Pueblos Awajún y Wampís exigen justicia ante la CIDH y plantean medidas urgentes frente a la violencia sexual en Condorcanqui
Por: Silvia Bardales Q.
La crisis de violencia sexual y desprotección que sufren las niñas, niños y adolescentes indígenas en la provincia de Condorcanqui, Amazonas, fue elevada al ámbito internacional. En el marco del 196° Período de Sessions de la Comisión Interamericana de Derechos Humanos (CIDH), la vicepresidenta del Gobierno Territorial Autónomo Awajún (GTAA), Matut Micaela Impi Ismiño, denunció la grave vulneración de derechos que enfrentan sus comunidades y exigió al Estado peruano una respuesta inmediata.

Foto: Vicepresidenta del Gobierno Territorial Autónomo Awajún (GTAA), Matut Micaela Impi Ismiño Créditos CIDH
Durante su intervención en la audiencia pública de la CIDH, Impi expuso la directa relación entre la expansión de economías ilegales —como la minería ilegal, el narcotráfico y la tala indiscriminada— y el incremento alarmante de la violencia sexual en los territorios ancestrales.
«El Estado ha otorgado a terceros más de 500 concesiones mineras en los ríos y en cabeceras de cuencas del territorio Awajún, áreas sagradas que amenazan nuestras fuentes de agua.
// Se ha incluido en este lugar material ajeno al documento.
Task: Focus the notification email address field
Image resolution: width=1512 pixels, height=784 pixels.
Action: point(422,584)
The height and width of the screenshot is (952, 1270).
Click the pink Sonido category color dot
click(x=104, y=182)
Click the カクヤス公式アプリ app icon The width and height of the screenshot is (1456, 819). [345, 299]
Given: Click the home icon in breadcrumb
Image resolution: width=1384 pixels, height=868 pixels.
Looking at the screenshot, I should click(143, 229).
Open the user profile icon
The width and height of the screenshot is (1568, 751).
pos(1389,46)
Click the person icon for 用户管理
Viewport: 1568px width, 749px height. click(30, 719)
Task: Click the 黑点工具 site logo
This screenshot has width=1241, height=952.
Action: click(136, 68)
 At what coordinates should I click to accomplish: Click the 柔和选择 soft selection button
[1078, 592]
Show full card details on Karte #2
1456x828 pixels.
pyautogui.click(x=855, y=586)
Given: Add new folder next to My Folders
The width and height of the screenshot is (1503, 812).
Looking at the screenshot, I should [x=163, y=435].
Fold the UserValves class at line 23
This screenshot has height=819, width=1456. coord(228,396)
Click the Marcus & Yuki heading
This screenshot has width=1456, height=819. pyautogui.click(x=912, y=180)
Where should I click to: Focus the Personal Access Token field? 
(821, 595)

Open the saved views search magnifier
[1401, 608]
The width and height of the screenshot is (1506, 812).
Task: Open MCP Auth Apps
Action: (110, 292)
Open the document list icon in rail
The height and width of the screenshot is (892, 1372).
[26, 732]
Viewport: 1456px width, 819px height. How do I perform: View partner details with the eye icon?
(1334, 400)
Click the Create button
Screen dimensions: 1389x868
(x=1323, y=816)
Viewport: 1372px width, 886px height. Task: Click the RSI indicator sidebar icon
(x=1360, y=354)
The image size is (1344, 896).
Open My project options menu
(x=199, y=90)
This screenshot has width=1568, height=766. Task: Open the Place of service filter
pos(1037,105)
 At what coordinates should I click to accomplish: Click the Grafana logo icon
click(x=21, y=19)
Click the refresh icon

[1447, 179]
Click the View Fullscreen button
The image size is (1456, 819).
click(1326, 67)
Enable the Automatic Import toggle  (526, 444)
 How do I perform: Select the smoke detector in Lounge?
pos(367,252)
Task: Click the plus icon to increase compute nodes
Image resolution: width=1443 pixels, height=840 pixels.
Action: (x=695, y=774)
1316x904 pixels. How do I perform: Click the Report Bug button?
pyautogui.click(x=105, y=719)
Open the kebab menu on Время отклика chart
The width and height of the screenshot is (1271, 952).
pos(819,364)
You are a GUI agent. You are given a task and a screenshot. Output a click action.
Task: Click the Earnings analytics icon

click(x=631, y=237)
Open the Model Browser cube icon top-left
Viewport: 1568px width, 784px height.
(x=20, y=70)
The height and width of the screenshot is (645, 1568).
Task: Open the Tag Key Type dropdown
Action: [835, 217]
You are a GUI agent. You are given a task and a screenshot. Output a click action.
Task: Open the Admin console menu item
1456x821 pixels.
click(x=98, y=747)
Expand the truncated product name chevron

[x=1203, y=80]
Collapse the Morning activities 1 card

Los terceros se aprovechan y abusan de las mujeres para acceder a los territorios. Se ha incrementado la violencia sexual contra niñas, niños y adolescentes, la trata de personas y, por ello, nuestro pueblo peligra en su existencia por el alto nivel de contagio de VIH/SIDA», sostuvo la lideresa awajún.
Ante el organismo internacional, la representante del GTAA exigió acceso a la justicia y una reparación integral para los más de 800 casos reportados de niñas, niños y adolescentes que han sido víctimas de violencia sexual en Condorcanqui y en otras zonas de la Amazonía peruana.
Exigen una respuesta estructural e intercultural
De forma paralela, organizaciones indígenas como el GTAA, el Gobierno Territorial Autónomo de la Nación Wampís (GTANW), AIDESEP y COMUAWUY, junto con diversas plataformas e instituciones de la sociedad civil (entre ellas la CNDDHH, Flora Tristán, Manuela Ramos, APRODEH y CHIRAPAQ), hicieron pública una Carta Pública dirigida a los tres niveles del Estado peruano.
En el documento, las organizaciones señalan que la situación en Condorcanqui no responde a una «emergencia circunstancial», sino a problemas estructurales marcados por la ineficacia de los servicios públicos, la inseguridad alimentaria, la impunidad judicial y la falta de pertinencia lingüística y cultural en la atención estatal.
Aunque reconocen las acciones iniciales del Plan de Acción Intersectorial 2026, las entidades firmantes demandan una política sostenida con presupuesto garantizado en el Sector Público para el Año Fiscal 2027 y estructurada sobre tres ejes urgentes:
- Atención integral en salud con enfoque intercultural: Priorizar la salud mental comunitaria, el embarazo adolescente y la atención del VIH/SIDA mediante brigadas fluviales, traductores en lenguas awajún y wampís, y sistemas de traslado oportuno para las víctimas de violencia.
- Reforma del modelo educativo de residencias estudiantiles: Cambiar el sistema actual —el cual puede incrementar la vulnerabilidad de las y los estudiantes al alejarlos de sus familias— por un modelo territorial alternativo con transporte fluvial seguro, instituciones educativas cercanas y mecanismos comunitarios de alerta y denuncia.
- Reconocimiento y protección a las defensoras comunitarias: Otorgar legitimidad, registro territorial y protocolos de articulación a las mujeres indígenas que actúan como primera línea de orientación y acompañamiento a las víctimas, garantizando que el Estado no transfiera sus responsabilidades a la labor voluntaria de la comunidad.


Exigen sanciones y reunión de alto nivel en el territorio
El pronunciamiento ciudadano fija un plazo de 30 días para que las autoridades nacionales convoquen a una reunión de alto nivel en Condorcanqui con la participación de las organizaciones representativas indígenas.
Asimismo, se demandan sanciones efectivas que incluyan el retiro definitivo del servicio para el personal de salud, educación y de las guarniciones militares que resulten responsables de abusos sexuales en la zona.
«Las niñas y adolescentes tienen derecho a vivir sin violencia, permanecer junto a sus familias, estudiar con seguridad, acceder a servicios de salud y justicia, y ser escuchadas en su propia lengua. El silencio y la demora también producen impunidad. Es momento de actuar», concluye el manifiesto.